┌────────
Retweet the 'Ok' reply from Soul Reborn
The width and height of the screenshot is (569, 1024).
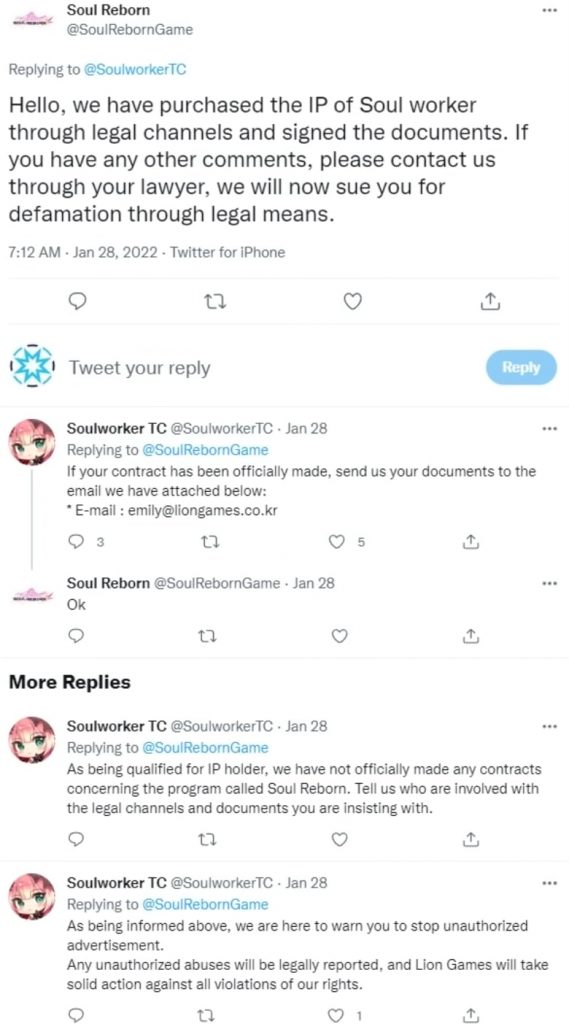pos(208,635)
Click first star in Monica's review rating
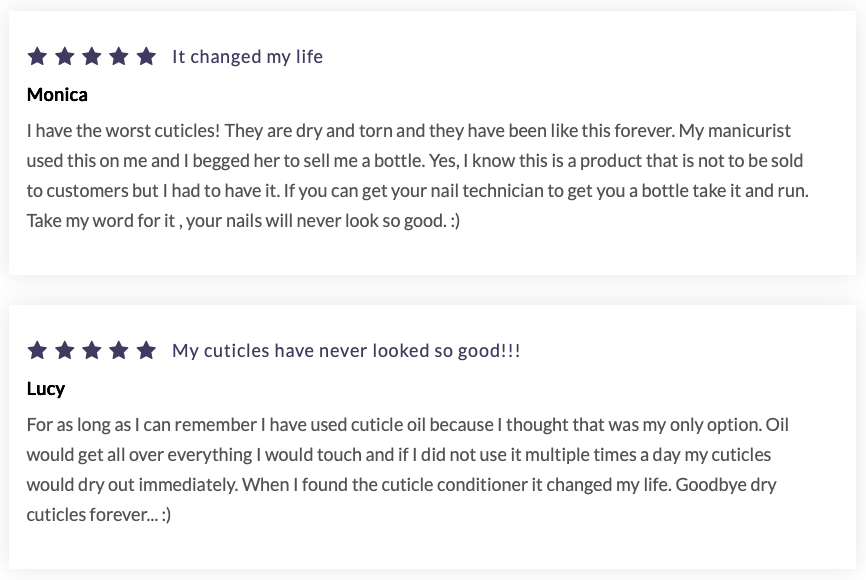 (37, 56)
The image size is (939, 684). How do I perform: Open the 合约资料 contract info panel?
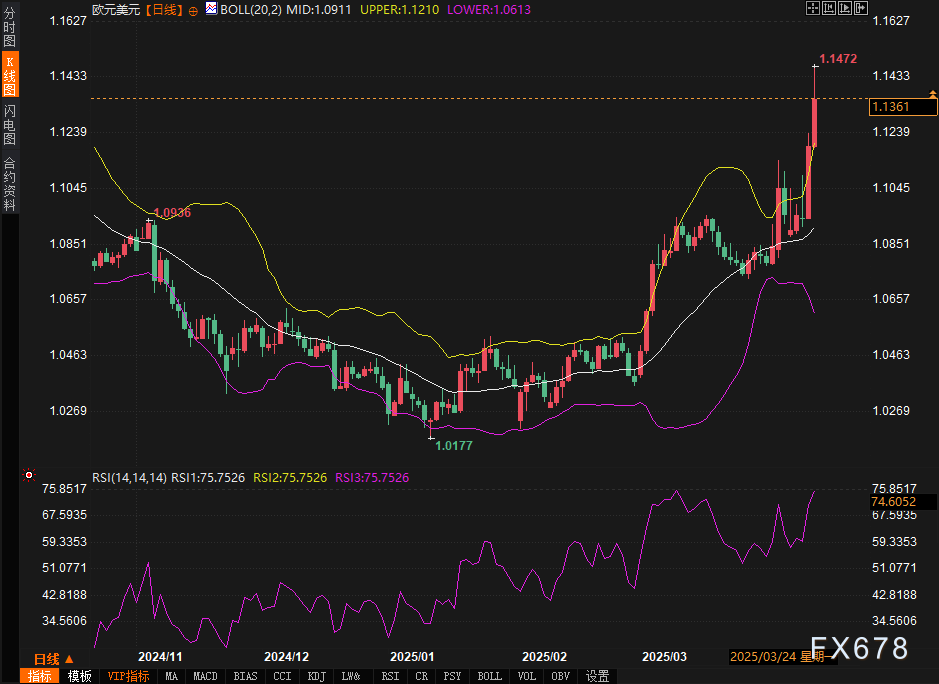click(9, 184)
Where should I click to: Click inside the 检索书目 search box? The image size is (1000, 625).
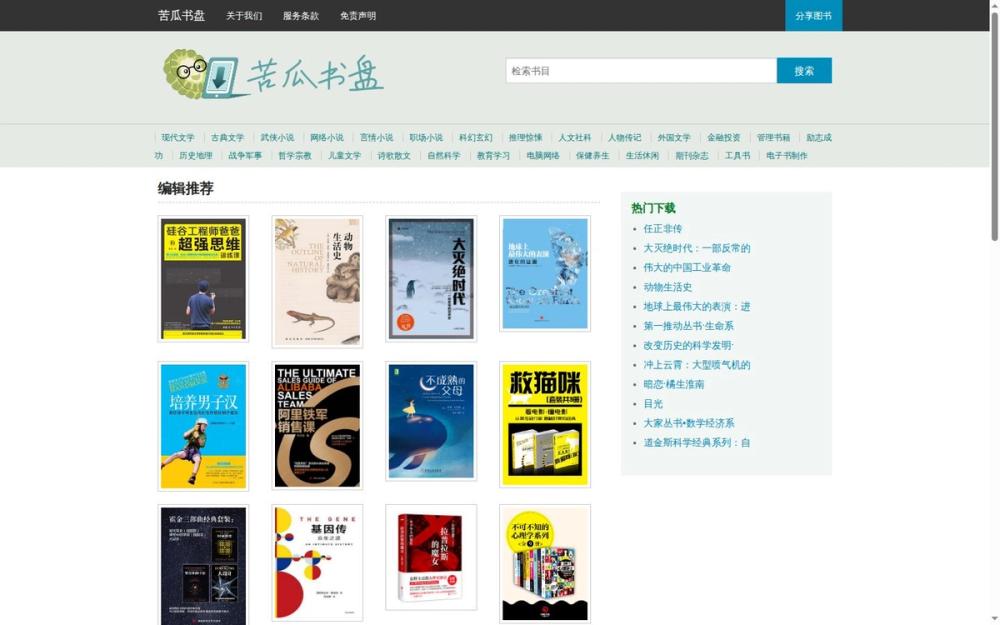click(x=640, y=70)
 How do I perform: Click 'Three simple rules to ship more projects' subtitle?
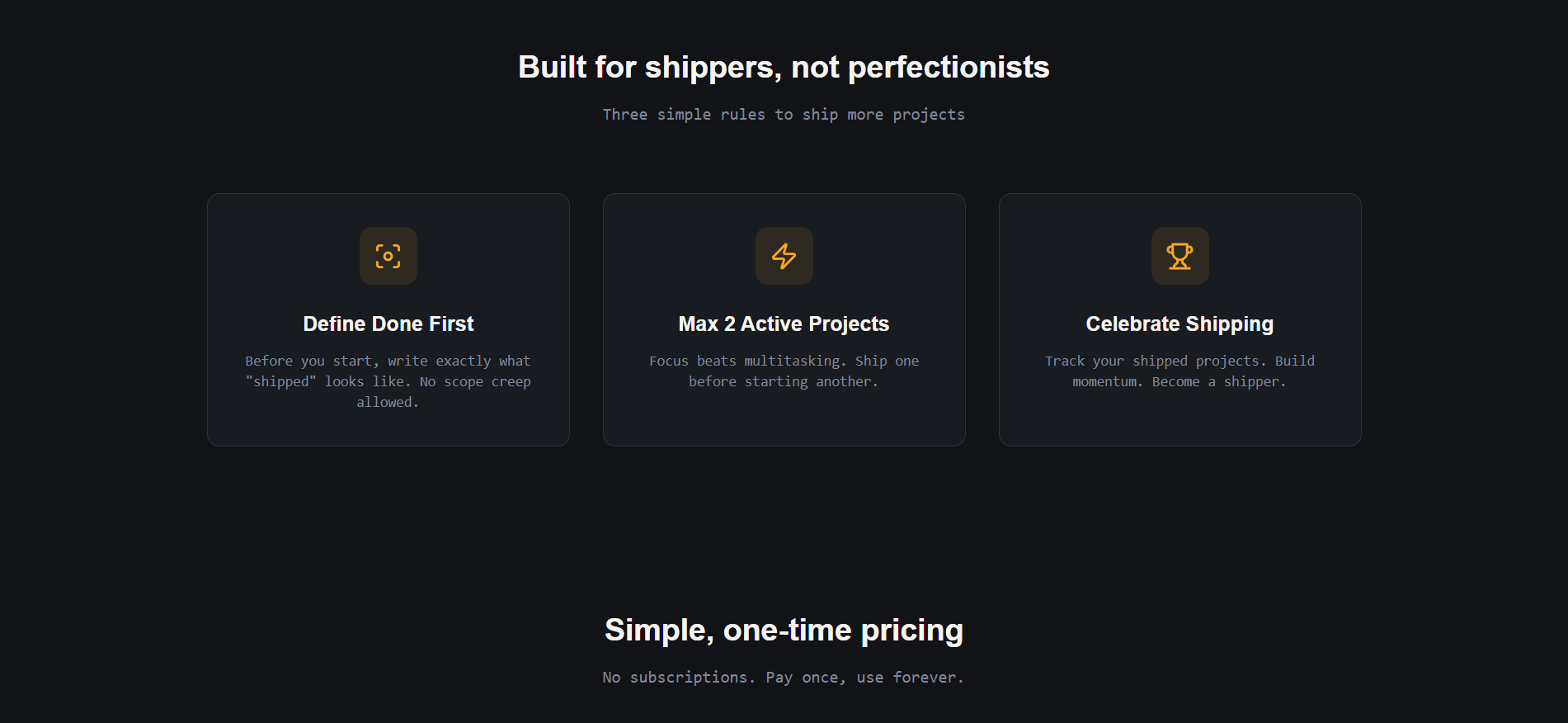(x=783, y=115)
└────────
*WORK ITEM:* Set down exactly, and only, the lines from the one holding "The image size is (939, 684)." to the end of the records above, leaving every picture out.

*SOLVED EXERCISE:*
The image size is (939, 684). How do I perform: Open the 合约资料 contract info panel?
click(9, 184)
Where should I click to: Click inside the 检索书目 search box? The image size is (1000, 625).
click(x=640, y=70)
 How do I perform: Click 'Three simple rules to ship more projects' subtitle?
(x=783, y=115)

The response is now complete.